_Texto proporcionado_:
_ _ _ _ _ _ _
Centralia │ Pensilvania, Estados Unidos
El pueblo que ardió… y nunca dejó de arder
- Una mina de carbón arde bajo la superficie.
- En su apogeo llegó a los 2700 habitantes, pero hoy no son más de cinco.
- El único edificio que sigue en pie y a salvo es una iglesia.
Literalmente.
Antes de que se pusiera de moda decir que “todo está en llamas”, Centralia ya llevaba ventaja: desde 1962 —cuando Kennedy aún era presidente, cuando los Beatles no habían cruzado el Atlántico y cuando ni siquiera existía el cassette— un gigantesco incendio subterráneo devora el carbón que yace bajo el pueblo. Y sigue, como si el tiempo no significara nada.
Todo empezó, como empiezan la mayoría de los problemas importantes, con una buena idea mal ejecutada: quemar basura.
_ _ _ _ _ _ _
_Material de origen_:

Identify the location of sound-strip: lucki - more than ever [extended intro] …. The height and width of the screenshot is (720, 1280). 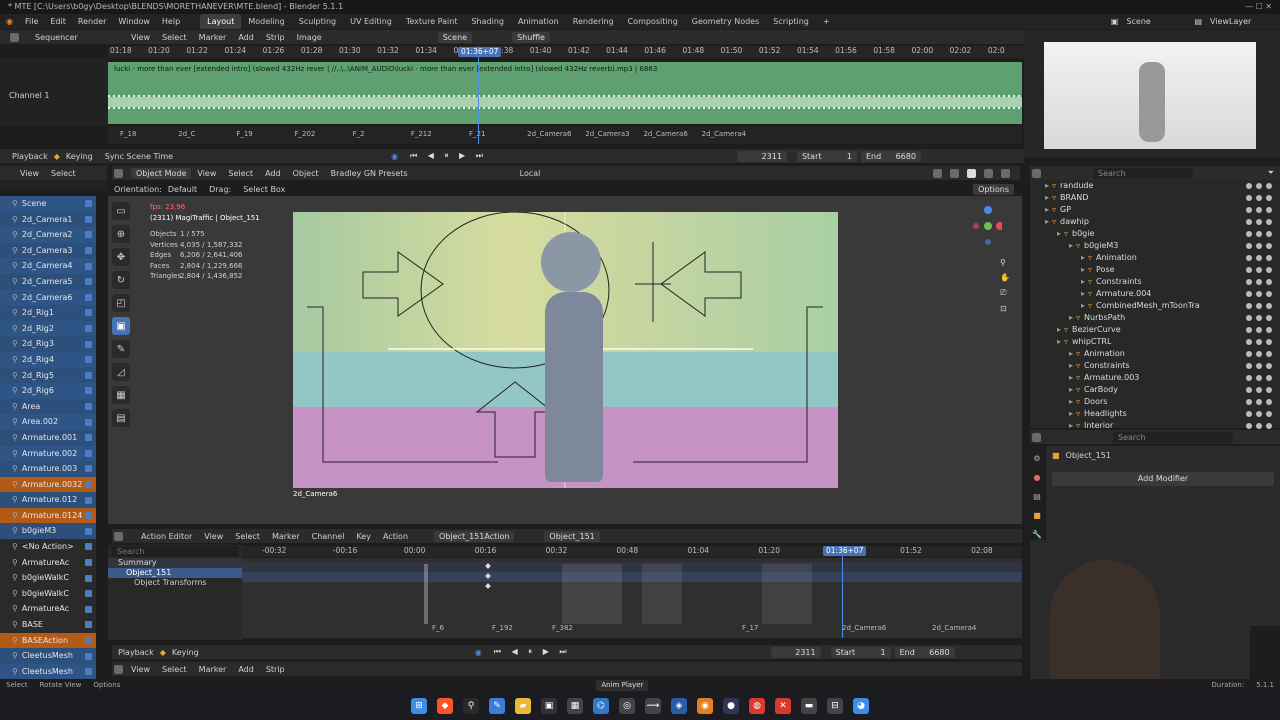
(565, 93).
_ _ _ _ _ _ _
_La consigna_:
Retoma el texto sobre el incendio subterráneo de Centralia y continúalo a partir de su última oración. El material no guarda ninguna relación con el texto.

_Respuesta del ejercicio_:
La ciudad decidió limpiar un vertedero que quedaba, casualmente, justo encima de una conexión con una mina de carbón abandonada. La chispa bajó por una grieta. El carbón hizo lo que hace el carbón rodeado de oxígeno: arder. Y el fuego bajó al infierno personal de Centralia, donde encontró alimento para durar… bueno, hasta hoy.
El incendio es subterráneo, pero su presencia se manifiesta: grietas que escupen humo caliente, suelo que se derrumba sin aviso, temperaturas imposibles a unos centímetros de la superficie. El mismo gobierno federal admitió que no había forma práctica de apagarlo. Así que tomó otra decisión: sacar a la gente.
Durante los años ochenta y noventa, el Estado compró casi todas las casas del pueblo. La mayoría de los habitantes se fue. El código postal fue cancelado. Las calles fueron borradas de los mapas oficiales. Centralia dejó de existir… al menos administrativamente.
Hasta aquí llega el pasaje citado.